Verständlicherweise. Drei andere Republiken haben ihr Drängen nach Unabhängigkeit teuer bezahlt. Belgrad beantwortete die Loslösung postwendend mit Krieg: erst in Slowenien, dann in Kroatien, schließlich in Bosnien-Herzegowina - obwohl die jeweilige Bevölkerung die Souveränität in Volksabstimmungen mit überwältigenden Mehrheiten legitimiert hatte. Das gleiche Schicksal erlitten die Albaner im Kosovo. Müssen nun auch die Montenegriner zittern?

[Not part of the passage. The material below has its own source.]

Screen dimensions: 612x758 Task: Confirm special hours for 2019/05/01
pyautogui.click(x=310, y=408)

Ginge es nach Slobodan Milosevic, müssten sich die Bewohner der Schwarzen Berge auf ein ähnliches Strafgericht gefasst machen. Für Serbiens Diktator waren die Souveränitätsbestrebungen der südslawischen Brüder stets ein willkommener Anlass, um die Unzufriedenheit über die desolate Lage in Serbien auf einen äußeren Feind zu lenken, ehe diese ihm selbst gefährlich werden konnte. Auch mit Montenegro hat er das versucht, als die Republik, die in den ersten Kriegen noch zu Serbien gestanden hatte, sich aus dem Kosovo-Konflikt heraushielt - und dafür von Nato-Bomben verschont blieb. Er würde es wieder tun - wenn er könnte.

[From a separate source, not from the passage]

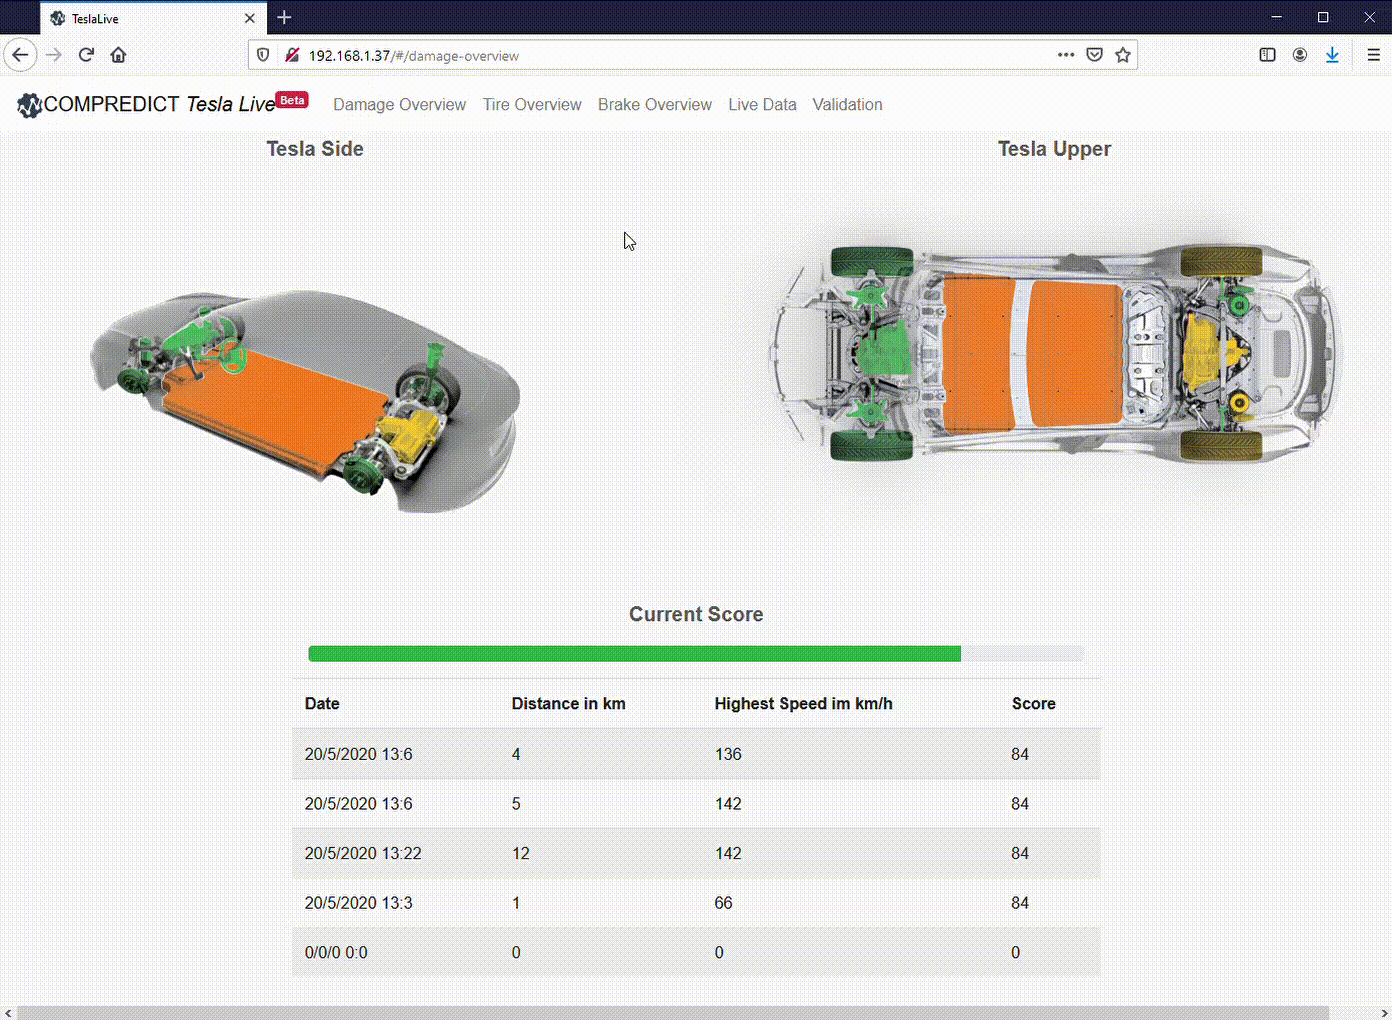The height and width of the screenshot is (1020, 1392).
Task: Click the reload page icon
Action: tap(86, 55)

Doch Montenegros Präsident Milo Djukanovic peilt die Unabhängigkeit in vielen kleinen Schritten an und bietet so weniger Anlass zum Dreinschlagen. Zudem geht er geschickt vor. Die Währungsentscheidung gab er einen Tag vor seiner Reise nach Washington bekannt - um Belgrad zu demonstrieren, dass er die politische Rückendeckung der größten Militärmacht genießt. Von seiner Rüstung her ist Belgrad auch nach dem verlorenen Waffengang im Kosovo noch in der Lage, das weit kleinere Montenegro zu besiegen, das keine eigene Armee, sondern nur Polizeitruppen hat. Aber dass sich die demoralisierte serbische Armee dazu hergibt, dass die Bevölkerung einen weiteren Krieg mitträgt, ist doch eher zweifelhaft.

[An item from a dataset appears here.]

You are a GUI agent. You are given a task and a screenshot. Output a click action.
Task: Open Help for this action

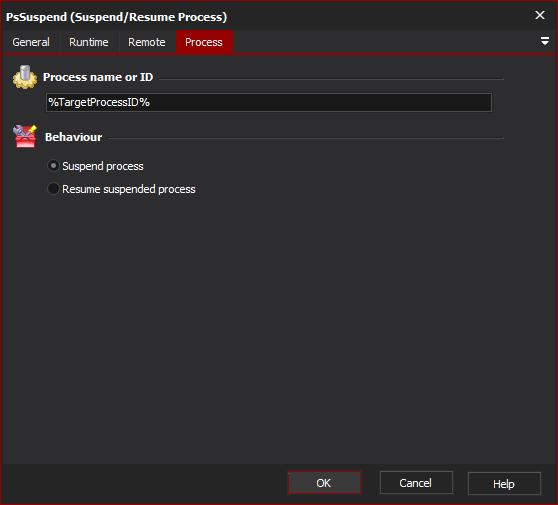tap(504, 483)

So dürfte Montenegro nach Mazedonien zum zweiten Beispiel der friedlichen Trennung einer Republik Ex-Jugoslawiens werden. Neue Kriegsflüchtlinge vom Balkan haben die Deutschen dann nicht zu befürchten. Und um die Stärke der D-Mark müssen sie sich schon gar keine Sorgen machen. Die ist auf dem ganzen Balkan schon seit Jahren das tatsächliche Zahlungsmittel. In Montenegro wurde nur besiegelt, was längst ohne Schaden für Deutschland funktioniert. Milosevic aber hat mit seiner Politik auch das letzte Band Ex-Jugoslawiens zertrennt. Ihm bleibt, was er verdient: nichts.